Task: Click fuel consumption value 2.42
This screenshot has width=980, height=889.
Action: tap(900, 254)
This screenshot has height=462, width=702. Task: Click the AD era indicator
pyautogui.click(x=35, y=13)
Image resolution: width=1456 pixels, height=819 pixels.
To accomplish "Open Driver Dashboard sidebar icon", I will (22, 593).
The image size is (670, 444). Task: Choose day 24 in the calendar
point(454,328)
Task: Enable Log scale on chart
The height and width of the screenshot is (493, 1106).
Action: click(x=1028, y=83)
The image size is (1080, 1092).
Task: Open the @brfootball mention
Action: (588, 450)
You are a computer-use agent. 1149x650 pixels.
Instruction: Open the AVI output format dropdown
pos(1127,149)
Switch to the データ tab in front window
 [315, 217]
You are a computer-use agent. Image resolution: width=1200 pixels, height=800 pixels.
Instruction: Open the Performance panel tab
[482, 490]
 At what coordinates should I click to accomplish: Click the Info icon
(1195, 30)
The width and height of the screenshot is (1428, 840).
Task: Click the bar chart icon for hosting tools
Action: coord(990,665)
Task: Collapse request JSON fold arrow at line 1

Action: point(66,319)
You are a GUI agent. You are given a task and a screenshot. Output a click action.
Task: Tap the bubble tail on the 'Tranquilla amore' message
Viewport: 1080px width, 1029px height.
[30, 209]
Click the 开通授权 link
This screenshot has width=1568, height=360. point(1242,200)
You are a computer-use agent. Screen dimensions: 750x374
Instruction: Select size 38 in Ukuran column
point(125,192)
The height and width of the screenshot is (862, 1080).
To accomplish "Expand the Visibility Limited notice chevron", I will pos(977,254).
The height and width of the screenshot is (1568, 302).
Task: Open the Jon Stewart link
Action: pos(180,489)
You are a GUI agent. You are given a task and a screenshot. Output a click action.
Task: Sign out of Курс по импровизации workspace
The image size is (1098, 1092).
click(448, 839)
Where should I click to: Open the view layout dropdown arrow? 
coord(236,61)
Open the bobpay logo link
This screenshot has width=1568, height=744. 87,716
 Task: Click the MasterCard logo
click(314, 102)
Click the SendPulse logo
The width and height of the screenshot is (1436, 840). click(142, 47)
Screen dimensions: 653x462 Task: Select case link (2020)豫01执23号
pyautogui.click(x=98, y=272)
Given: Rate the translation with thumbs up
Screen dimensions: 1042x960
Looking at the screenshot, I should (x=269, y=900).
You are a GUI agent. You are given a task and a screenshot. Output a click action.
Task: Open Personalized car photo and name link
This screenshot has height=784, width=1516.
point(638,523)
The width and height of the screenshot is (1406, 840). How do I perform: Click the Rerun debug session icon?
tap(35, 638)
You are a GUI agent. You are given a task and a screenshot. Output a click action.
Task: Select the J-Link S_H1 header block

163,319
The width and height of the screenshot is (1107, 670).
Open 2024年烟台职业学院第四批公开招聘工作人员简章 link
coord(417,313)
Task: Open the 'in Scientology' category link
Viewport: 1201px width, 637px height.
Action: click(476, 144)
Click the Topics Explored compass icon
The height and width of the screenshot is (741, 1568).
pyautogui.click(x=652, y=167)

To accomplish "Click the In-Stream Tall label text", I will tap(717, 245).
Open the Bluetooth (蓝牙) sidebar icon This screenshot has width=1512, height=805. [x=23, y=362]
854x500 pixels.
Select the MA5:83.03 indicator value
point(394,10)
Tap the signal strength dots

===

### THE PROBLEM
Copy the listing word for word, leaving nothing out.

### SOLUTION
Task: Click fuel consumption value 2.42
This screenshot has width=980, height=889.
Action: tap(900, 254)
This screenshot has height=462, width=702. Task: Click the AD era indicator
pyautogui.click(x=35, y=13)
Image resolution: width=1456 pixels, height=819 pixels.
To accomplish "Open Driver Dashboard sidebar icon", I will (22, 593).
The image size is (670, 444). Task: Choose day 24 in the calendar
point(454,328)
Task: Enable Log scale on chart
The height and width of the screenshot is (493, 1106).
Action: click(x=1028, y=83)
The image size is (1080, 1092).
Task: Open the @brfootball mention
Action: (588, 450)
You are a computer-use agent. 1149x650 pixels.
Instruction: Open the AVI output format dropdown
pos(1127,149)
Switch to the データ tab in front window
 [315, 217]
You are a computer-use agent. Image resolution: width=1200 pixels, height=800 pixels.
Instruction: Open the Performance panel tab
[482, 490]
 At what coordinates should I click to accomplish: Click the Info icon
(1195, 30)
The width and height of the screenshot is (1428, 840).
Task: Click the bar chart icon for hosting tools
Action: coord(990,665)
Task: Collapse request JSON fold arrow at line 1

Action: point(66,319)
You are a GUI agent. You are given a task and a screenshot. Output a click action.
Task: Tap the bubble tail on the 'Tranquilla amore' message
Viewport: 1080px width, 1029px height.
[30, 209]
Click the 开通授权 link
This screenshot has width=1568, height=360. point(1242,200)
You are a computer-use agent. Screen dimensions: 750x374
Instruction: Select size 38 in Ukuran column
point(125,192)
The height and width of the screenshot is (862, 1080).
To accomplish "Expand the Visibility Limited notice chevron", I will pos(977,254).
The height and width of the screenshot is (1568, 302).
Task: Open the Jon Stewart link
Action: pos(180,489)
You are a GUI agent. You are given a task and a screenshot. Output a click action.
Task: Sign out of Курс по импровизации workspace
The image size is (1098, 1092).
click(448, 839)
Where should I click to: Open the view layout dropdown arrow? 
coord(236,61)
Open the bobpay logo link
This screenshot has width=1568, height=744. 87,716
 Task: Click the MasterCard logo
click(314, 102)
Click the SendPulse logo
The width and height of the screenshot is (1436, 840). click(142, 47)
Screen dimensions: 653x462 Task: Select case link (2020)豫01执23号
pyautogui.click(x=98, y=272)
Given: Rate the translation with thumbs up
Screen dimensions: 1042x960
Looking at the screenshot, I should (x=269, y=900).
You are a GUI agent. You are given a task and a screenshot. Output a click action.
Task: Open Personalized car photo and name link
This screenshot has height=784, width=1516.
point(638,523)
The width and height of the screenshot is (1406, 840). How do I perform: Click the Rerun debug session icon?
tap(35, 638)
You are a GUI agent. You are given a task and a screenshot. Output a click action.
Task: Select the J-Link S_H1 header block

163,319
The width and height of the screenshot is (1107, 670).
Open 2024年烟台职业学院第四批公开招聘工作人员简章 link
coord(417,313)
Task: Open the 'in Scientology' category link
Viewport: 1201px width, 637px height.
Action: click(476, 144)
Click the Topics Explored compass icon
The height and width of the screenshot is (741, 1568).
pyautogui.click(x=652, y=167)

To accomplish "Click the In-Stream Tall label text", I will tap(717, 245).
Open the Bluetooth (蓝牙) sidebar icon This screenshot has width=1512, height=805. [x=23, y=362]
854x500 pixels.
Select the MA5:83.03 indicator value
point(394,10)
Tap the signal strength dots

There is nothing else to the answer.